Three motorists have received 12-month driving bans after they treated roads in Manchester like a “race track”, police said.

Seized dashcam footage showed the trio travelling at speeds in excess of 100mph as they ignored red traffic lights and pedestrian crossings.

April Farnworth, 27, Oliver Rothwell, 29, and Nabil Adil, 27, had met up at a car park in Manchester city centre before they set off to a car meet and photoshoot in Bolton, said Greater Manchester Police (GMP).

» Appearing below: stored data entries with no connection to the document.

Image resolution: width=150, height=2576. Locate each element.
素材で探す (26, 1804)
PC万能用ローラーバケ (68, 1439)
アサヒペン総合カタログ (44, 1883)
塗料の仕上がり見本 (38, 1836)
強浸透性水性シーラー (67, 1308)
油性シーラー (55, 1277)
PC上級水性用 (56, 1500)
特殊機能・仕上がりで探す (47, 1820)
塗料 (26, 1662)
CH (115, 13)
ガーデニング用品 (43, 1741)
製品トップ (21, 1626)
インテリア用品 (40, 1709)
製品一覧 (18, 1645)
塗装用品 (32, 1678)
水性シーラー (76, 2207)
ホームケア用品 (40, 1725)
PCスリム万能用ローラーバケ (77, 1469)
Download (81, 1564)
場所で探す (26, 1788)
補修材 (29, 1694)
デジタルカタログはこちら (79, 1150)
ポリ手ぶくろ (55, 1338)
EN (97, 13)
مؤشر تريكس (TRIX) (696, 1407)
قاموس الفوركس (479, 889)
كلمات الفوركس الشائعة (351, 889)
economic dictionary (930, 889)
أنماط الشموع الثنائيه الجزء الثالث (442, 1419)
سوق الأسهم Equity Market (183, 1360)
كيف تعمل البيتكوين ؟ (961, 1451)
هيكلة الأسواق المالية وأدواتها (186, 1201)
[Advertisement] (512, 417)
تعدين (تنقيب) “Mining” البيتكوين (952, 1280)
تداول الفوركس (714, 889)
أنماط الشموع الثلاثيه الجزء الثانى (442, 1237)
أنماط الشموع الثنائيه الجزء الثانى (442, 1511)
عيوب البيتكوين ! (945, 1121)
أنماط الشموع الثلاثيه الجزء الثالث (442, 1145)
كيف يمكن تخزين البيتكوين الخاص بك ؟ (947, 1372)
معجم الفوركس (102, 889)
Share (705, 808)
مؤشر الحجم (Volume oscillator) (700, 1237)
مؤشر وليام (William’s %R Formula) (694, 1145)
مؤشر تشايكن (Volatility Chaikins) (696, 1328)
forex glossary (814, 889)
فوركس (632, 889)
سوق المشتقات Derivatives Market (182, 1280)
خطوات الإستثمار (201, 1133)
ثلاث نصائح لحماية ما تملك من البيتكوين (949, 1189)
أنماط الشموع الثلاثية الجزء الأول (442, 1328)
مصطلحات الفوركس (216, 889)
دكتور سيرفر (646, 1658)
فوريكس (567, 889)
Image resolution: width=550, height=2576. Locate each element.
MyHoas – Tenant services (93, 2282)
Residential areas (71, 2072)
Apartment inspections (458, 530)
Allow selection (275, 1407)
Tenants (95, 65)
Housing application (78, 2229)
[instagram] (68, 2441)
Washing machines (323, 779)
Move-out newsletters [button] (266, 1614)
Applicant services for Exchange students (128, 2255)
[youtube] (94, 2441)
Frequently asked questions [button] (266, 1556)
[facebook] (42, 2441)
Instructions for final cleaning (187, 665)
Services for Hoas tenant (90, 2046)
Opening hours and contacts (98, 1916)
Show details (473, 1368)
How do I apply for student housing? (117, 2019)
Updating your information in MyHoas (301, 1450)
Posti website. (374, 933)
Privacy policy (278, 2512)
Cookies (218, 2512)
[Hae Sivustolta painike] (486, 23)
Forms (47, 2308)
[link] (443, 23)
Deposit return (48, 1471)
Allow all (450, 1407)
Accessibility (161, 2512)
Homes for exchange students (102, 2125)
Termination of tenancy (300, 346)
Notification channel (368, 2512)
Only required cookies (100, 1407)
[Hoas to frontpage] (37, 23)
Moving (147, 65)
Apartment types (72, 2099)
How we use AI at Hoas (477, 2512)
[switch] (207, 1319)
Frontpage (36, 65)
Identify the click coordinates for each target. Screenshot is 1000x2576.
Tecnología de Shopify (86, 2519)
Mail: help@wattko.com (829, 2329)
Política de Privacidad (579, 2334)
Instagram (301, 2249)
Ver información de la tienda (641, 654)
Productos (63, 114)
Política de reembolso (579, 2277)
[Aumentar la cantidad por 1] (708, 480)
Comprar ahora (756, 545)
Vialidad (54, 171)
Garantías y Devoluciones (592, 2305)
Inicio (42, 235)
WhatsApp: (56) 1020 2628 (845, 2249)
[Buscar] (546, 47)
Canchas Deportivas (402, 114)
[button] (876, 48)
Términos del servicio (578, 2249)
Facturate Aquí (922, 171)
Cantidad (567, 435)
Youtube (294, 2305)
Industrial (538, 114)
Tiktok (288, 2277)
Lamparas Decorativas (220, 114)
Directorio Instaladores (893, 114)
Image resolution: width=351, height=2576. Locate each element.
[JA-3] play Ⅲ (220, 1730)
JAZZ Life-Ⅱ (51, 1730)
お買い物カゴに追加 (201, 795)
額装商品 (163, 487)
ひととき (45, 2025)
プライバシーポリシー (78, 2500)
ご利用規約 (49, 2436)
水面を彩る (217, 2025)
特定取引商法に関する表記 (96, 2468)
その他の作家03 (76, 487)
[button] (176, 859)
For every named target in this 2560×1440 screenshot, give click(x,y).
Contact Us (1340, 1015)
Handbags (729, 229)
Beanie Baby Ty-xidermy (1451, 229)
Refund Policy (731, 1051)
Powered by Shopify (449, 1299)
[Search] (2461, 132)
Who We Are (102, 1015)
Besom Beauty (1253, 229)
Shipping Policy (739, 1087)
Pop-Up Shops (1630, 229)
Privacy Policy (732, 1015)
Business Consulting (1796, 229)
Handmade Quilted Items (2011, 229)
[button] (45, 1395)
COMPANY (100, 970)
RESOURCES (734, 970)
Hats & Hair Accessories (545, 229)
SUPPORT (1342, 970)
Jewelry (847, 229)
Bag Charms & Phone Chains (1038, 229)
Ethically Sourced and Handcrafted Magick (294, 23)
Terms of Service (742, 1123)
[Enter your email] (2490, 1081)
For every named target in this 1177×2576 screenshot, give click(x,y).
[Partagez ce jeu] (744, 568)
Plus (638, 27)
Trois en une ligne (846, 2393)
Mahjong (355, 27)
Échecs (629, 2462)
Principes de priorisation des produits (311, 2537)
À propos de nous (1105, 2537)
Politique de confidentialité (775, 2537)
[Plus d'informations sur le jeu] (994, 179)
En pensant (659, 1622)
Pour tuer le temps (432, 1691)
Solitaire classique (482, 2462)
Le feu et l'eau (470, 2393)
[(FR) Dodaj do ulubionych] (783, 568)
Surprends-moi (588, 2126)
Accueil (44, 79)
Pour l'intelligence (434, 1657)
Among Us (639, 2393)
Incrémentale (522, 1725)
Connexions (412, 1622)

They can be heard laughing during the footage, released by GMP, and saying: ‘I f****ing beat Nabil on that straight’ and ‘I think we need to start driving nicely now’ as they regularly broke speed limits in residential areas.

Roads policing officers were conducting high-visibility speed checks at Wharfside Way, Trafford, near to Manchester United FC’s stadium, when the defendants were captured on a laser device, travelling at almost 80mph.

Farnworth was pulled over in her vehicle and an investigation was launched to identify the other drivers.

On Friday, Farnworth, Rothwell and Adil appeared at Manchester Minshull Street Crown Court where they pleaded guilty to dangerous driving on May 30 2020, said police.

Farnworth, of Lostock Road, Trafford, and Rothwell, of Hartford Road, Trafford, were both disqualified from driving, fined £245 and ordered to carry out community service of 100 hours of unpaid work.

Adil, of Moor Hill, Rochdale was also banned from driving, fined £695 and told to carry out 200 hours of unpaid work.

Sgt Antony Hannon, from GMP’s roads policing unit said: “This group treated our roads like a race track, placing members of the public in real danger. They travelled in excess of 100mph in busy residential built up areas, racing each other with no regard for anyone else.

“Speeding makes up one of the ‘Fatal 4’ alongside drink and drug driving, seatbelt misuse and the use of mobile devices behind the wheel, and I would urge drivers to think about the potentially fatal consequences their behaviour can have.”